3. Degré d’envahissement, fonction:

• Du pâturage. Un pâturage actif favorise les herbacées telles que Panicum umbellatum (Poaceae) au détriment du Lantana. Un pâturage discontinu favorise une meilleure installation du Lantana moins concurrencé et piétiné et permet sa colonisation frontale jusqu’à la fermeture définitive du couvert et le blocage de toute régénération naturelle.

• Du potentiel de régénération naturelle de la zone. Sur une friche diversifiée en espèces et comportant notamment Ochna ciliata, Mimusops comorensis et Tarennna supra-axillaris, la fermeture du couvert arboré ou arbustif par la régénération naturelle permettra la stabilisation du développement du Lantana.

4. Recommandations pour l’aménagement des zones envahies.

• Arrachage des pieds de Lantana camara au stade de la nucléation.

• En forêt: coupe en dessous du plateau de tallage du Lantana camara au plus fort de la saison sèche.

• En faciès de fourrés ou de forêt basse et dans les enclaves où il est mono spécifique: arrachage du Lantana. La coupe à 0 cm n’empêche pas toujours la repousse en milieu ouvert.

• Dans tous les cas, il faut replanter immédiatement avec des espèces d’arbres et arbustes adaptées. Toutes les techniques visant à accélérer la fermeture de la couverture arborée doivent être mises en œuvre: réalisation de potets grands et enrichis, utilisation de grands plants en motte produits sur site, réalisation de la plantation dès les premières pluies, limitation de la reprise arbustive alentour par utilisation de systémique foliaire sur les repousses, entretien suivi des plantations (binage au cours de la saison des pluies, taille pour favoriser la montée des plants).

• Les principales espèces à utiliser sont indigènes: Mimusops comorensis, Poupartia gummifera, Erhetia cimosa, Commiphora arafy, Ochna ciliata, Ficus antandronarum, Trianolepsis africana et Sterculia madagascariensis.

5. Mise en oeuvre du contrôle de population.

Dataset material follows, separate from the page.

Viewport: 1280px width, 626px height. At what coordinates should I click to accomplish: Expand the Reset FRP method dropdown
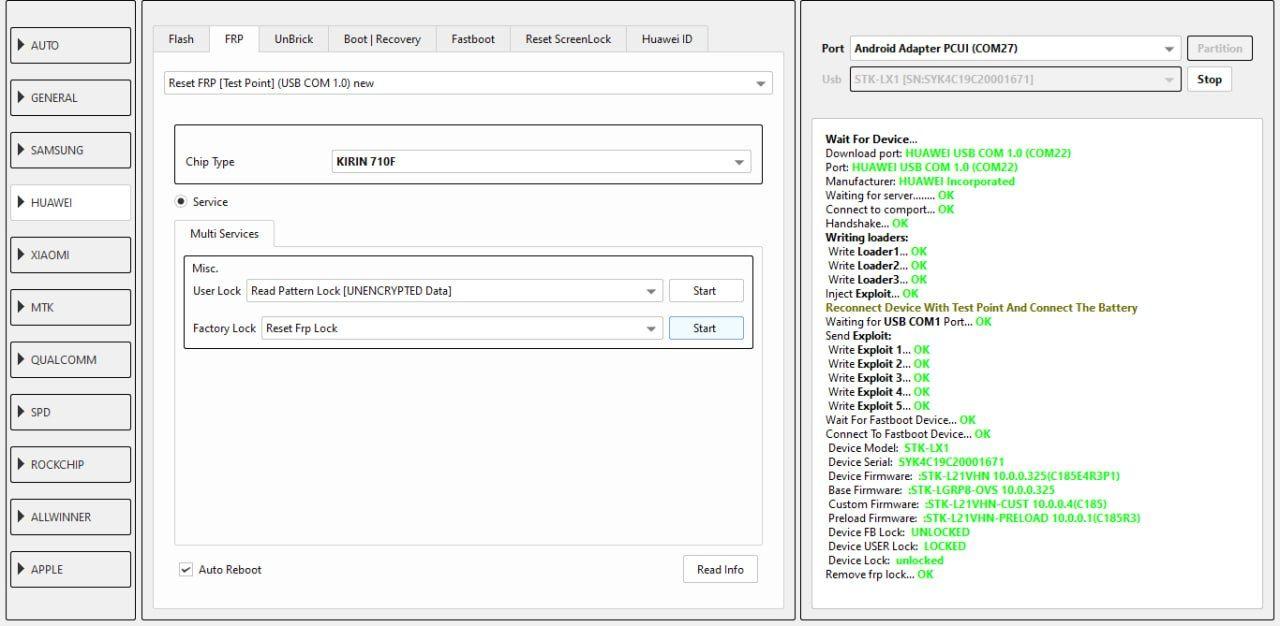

Le travail d’éradication et de réhabilitation de Saziley s’effectue sur 115 ha occupés par Lantana camara (et autres exotiques).

En 2002, 10 ha ont été éradiqués à Saziley en utilisant les méthodes préconisées. Néanmoins la replantation ne s’est pas faite avec les espèces indigènes préconisées car ces espèces ne sont pas maîtrisées en pépinière. Calophylum inophyllum (takamaka), le Pterocarpus indicus (sandragon), et Gliricidia sepium, qui peut se révéler très envahissants aux Comores, ont été utilisées. Les essais en pépinière d’espèces indigènes font partie des objectifs à court terme du Service des eaux et forêts pour améliorer les prestations de réhabilitation.